Methods: The American College of Surgeons National Surgical Quality Improvement Program was used to collect data on 20,885 patients who underwent UD for various indications: BC, gastrointestinal/gynecologic cancer (GC), radiation (R), interstitial cystitis/benign bladder, and neurogenic bladder/bowel (NGB; assigned using International Classification of Diseases codes). Risk-adjusted regression models were developed to identify predictors of HU, prolonged length of stay (PLOS), 30-day readmissions, discharge to continued care (DCC), and morbidity (30-day complications and mortality). Frailty was also compared among different etiologies using the 5-Item Frailty Index.
Results: Most patients had primary BC (91%, N = 19,060).

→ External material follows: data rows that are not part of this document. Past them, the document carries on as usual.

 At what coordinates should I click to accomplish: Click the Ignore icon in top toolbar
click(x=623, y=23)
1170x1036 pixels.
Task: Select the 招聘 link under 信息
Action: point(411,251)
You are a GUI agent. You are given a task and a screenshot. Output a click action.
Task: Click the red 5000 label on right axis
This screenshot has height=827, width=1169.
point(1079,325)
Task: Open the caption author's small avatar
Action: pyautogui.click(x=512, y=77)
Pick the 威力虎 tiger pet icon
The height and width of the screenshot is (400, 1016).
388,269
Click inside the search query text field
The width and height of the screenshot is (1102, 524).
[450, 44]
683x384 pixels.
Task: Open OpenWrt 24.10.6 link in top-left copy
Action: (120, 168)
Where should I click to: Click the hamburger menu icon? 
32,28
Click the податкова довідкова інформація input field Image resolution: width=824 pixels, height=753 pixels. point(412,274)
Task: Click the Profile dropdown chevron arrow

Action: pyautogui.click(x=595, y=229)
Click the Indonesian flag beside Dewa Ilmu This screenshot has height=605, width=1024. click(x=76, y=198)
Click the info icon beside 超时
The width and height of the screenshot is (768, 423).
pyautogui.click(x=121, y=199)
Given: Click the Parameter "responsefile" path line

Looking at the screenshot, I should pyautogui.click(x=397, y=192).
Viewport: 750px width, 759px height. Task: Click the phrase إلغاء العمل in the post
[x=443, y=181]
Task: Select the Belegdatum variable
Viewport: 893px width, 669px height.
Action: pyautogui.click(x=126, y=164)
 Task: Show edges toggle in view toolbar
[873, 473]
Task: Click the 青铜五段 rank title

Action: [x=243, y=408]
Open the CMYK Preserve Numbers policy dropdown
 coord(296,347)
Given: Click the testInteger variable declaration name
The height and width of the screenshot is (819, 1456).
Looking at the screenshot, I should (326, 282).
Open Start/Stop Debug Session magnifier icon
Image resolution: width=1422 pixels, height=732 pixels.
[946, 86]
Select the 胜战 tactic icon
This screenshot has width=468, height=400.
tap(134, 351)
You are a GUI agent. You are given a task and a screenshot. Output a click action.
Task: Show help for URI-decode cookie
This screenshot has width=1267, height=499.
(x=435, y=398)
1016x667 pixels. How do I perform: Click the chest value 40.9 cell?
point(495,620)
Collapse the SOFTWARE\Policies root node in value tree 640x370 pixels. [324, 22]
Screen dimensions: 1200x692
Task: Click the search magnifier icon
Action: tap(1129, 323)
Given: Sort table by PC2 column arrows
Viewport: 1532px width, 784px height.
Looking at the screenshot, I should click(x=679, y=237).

GC had the highest complication rate (71%) and PLOS (50%), R had the highest readmission rate (23%), while NGB had the highest DCC (30%). GC was the least frail (≈14% with 5-Item Frailty Index ≥2) while NGB and R were the frailest (28% and 27%, respectively, P < .05). Moreover, frail radiated patients had the highest HU rate (81%, P < .001) while frail patients with GC had the highest complication rate (77%, P < .001). Compared with patients with BC, adjusted odds of PLOS, DCC, and 30-day complication rates significantly differed among UD etiologies (P < .05), except for interstitial cystitis/benign bladder.
Conclusions: Postoperative HU and morbidity are greatly influenced by UD etiology. Care management in these vulnerable patient populations requires an individualized etiology-centered approach and cannot be benchmarked against those undergoing BC UD.